• _DATA SHOWN_:

#####

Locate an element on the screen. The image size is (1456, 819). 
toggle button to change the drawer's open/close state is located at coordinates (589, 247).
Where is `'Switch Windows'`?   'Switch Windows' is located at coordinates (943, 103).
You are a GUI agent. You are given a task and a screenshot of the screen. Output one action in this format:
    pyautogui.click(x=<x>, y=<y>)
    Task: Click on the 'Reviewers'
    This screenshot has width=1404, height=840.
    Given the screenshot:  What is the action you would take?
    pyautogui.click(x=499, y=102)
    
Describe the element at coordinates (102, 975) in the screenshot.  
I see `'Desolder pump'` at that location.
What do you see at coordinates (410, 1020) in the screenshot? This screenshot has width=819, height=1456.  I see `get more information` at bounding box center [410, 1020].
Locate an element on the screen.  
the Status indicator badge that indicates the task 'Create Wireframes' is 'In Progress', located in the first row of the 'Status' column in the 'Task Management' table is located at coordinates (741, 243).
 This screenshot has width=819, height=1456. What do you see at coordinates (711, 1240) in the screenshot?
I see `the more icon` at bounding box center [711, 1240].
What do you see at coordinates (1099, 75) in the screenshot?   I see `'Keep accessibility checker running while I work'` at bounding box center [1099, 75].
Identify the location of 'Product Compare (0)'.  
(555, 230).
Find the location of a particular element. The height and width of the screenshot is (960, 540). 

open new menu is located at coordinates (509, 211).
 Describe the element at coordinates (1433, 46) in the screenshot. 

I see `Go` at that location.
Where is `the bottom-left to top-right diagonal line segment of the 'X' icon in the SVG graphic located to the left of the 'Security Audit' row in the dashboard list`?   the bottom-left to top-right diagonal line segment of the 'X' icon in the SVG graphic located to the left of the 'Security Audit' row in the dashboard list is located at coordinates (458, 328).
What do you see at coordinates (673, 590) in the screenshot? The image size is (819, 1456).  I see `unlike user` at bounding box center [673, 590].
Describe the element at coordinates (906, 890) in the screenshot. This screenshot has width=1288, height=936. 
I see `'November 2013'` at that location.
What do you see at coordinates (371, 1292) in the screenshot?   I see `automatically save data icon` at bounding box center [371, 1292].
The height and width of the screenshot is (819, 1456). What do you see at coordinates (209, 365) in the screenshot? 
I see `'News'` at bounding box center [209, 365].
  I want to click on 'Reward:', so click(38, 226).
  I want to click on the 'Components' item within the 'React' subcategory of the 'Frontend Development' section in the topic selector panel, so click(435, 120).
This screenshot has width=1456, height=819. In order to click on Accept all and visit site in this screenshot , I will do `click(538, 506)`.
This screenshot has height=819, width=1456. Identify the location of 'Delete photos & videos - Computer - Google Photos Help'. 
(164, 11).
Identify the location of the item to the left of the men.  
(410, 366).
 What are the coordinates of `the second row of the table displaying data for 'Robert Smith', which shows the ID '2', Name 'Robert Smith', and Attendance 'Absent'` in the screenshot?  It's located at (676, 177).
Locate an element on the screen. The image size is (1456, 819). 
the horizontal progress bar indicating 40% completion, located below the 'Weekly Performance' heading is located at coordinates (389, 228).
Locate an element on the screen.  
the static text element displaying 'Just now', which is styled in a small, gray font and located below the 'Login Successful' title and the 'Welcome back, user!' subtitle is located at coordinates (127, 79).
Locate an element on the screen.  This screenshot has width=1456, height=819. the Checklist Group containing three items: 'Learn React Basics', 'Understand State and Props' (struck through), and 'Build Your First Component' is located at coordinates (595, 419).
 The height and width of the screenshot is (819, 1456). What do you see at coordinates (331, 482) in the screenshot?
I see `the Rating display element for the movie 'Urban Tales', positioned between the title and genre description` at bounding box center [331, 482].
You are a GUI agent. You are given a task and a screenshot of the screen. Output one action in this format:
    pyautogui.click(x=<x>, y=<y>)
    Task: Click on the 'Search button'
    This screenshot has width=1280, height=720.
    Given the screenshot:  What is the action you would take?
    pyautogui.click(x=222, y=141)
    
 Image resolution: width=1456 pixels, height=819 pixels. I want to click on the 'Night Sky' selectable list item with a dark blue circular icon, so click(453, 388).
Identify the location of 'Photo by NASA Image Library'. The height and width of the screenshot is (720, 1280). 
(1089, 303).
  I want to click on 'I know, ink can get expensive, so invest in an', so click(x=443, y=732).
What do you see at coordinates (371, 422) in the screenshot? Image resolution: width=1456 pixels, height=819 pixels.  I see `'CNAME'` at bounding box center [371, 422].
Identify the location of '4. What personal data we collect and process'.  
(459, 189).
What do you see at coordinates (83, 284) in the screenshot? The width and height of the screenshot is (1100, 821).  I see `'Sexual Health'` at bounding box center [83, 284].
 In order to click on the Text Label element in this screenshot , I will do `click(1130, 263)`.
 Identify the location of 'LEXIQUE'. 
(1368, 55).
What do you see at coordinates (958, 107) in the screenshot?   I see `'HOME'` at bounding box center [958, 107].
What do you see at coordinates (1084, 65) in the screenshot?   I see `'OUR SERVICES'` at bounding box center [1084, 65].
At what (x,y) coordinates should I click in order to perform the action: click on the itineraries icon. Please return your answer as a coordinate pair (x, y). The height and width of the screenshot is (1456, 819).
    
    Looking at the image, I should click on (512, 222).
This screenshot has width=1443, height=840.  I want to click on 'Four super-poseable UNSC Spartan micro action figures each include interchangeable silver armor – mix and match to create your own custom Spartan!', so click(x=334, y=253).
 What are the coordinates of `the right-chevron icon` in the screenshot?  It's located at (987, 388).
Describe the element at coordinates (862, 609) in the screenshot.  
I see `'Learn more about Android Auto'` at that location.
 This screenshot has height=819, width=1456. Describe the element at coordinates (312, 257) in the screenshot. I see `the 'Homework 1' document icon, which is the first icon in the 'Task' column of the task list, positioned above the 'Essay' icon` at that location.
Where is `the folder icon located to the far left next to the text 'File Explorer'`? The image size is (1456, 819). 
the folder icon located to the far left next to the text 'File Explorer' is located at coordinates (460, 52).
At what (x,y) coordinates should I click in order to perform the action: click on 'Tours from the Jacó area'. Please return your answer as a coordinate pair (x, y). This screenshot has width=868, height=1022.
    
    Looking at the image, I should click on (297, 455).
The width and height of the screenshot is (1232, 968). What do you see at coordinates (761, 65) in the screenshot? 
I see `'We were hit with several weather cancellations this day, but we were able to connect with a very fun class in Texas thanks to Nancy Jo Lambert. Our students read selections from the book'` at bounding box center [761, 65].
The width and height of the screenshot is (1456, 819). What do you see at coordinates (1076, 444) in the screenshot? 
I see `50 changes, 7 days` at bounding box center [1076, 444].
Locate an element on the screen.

#####

• _STATED GOAL_:
Copy each line of the records that contains the string "answer", matching case exactly.

• _THE OUTPUT_:
At what (x,y) coordinates should I click in order to perform the action: click on the itineraries icon. Please return your answer as a coordinate pair (x, y). The height and width of the screenshot is (1456, 819).
At what (x,y) coordinates should I click in order to perform the action: click on 'Tours from the Jacó area'. Please return your answer as a coordinate pair (x, y). This screenshot has width=868, height=1022.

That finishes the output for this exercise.